Dan memang, fokus utama film ini adalah tentang sebuah harapan yang timbul akibat kehilangan. Dan sobat nonton benar-benar akan ditunjukkan oleh gambaran yang detail dan menyeluruh tentang pedihnya perasaan seorang anak yang telah kehilangan ayahnya, namun belum bisa mengikhlaskan kepergiannya. Bagaimana depresinya, kacaunya, dan segala bentuk perasaan menyedihkan lainnya akibat kepergian sang ayah tercinta.
Pemilihan lokasi syuting juga menambah nilai plus tersendiri untuk mempercantik visual dalam film ini. Walaupun sayangnya, hal tersebut tidak menjadi nilai tambah yang berlarut dalam pujian saja. Seperti api yang cepat merambat, penggunaan cut to cut atau perpindahan adegan satu ke adegan berikutnya, sangat mengganggu keindahan visual yang ditampilkan.
Di saat sobat nonton masih menyaksikan adegan yang tersaji, lantas secara tiba-tiba fokus tadi harus “dipindahkan” ke adegan berikutnya. Sialnya, perpindahan yang diberikan tadi sangat terasa sekali patahnya. Tak hanya sekali dua kali, hampir keseluruhan sistem perpindahan dalam film ini dilakukan dengan cepat tanpa adanya sisi “pemanis”.

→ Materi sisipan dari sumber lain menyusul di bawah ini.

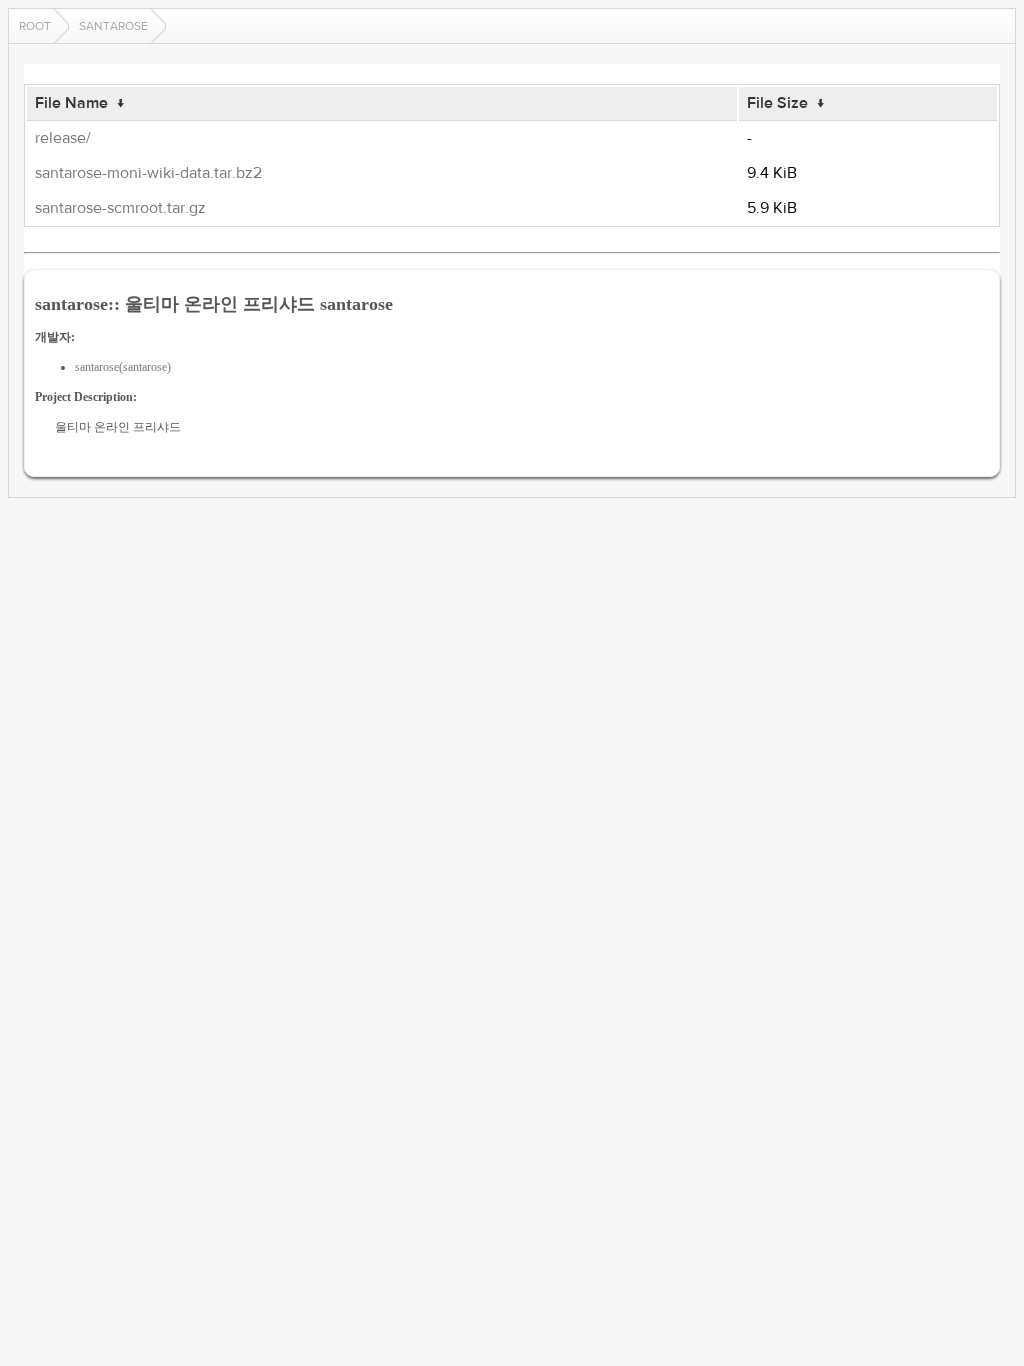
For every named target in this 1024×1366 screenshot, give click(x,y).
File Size (777, 103)
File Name (71, 103)
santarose (113, 26)
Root (35, 26)
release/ (63, 138)
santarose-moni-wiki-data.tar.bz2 (148, 173)
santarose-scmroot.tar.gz (120, 208)
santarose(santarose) (123, 367)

Akan tetapi, sang sutradara Jastis Arimba masih secara tepat memberikan konflik yang tidak begitu berat namun tetap sesuai dengan kisah yang diangkat. Sehingga ia berhasil menyajikan film ini dengan perasaan emosional yang lebih dominan.
Secara keseluruhan, film Hayya 3: Gaza sangat layak untuk ditonton oleh semua lapisan usia karena mengandung banyak pesan tentang kemanusiaan, cinta, dan juga keimanan. Disajikan secara sederhana tanpa terkesan menggurui, Hayya 3: Gaza menambah satu lagi deretan film humanis karya sineas tanah air.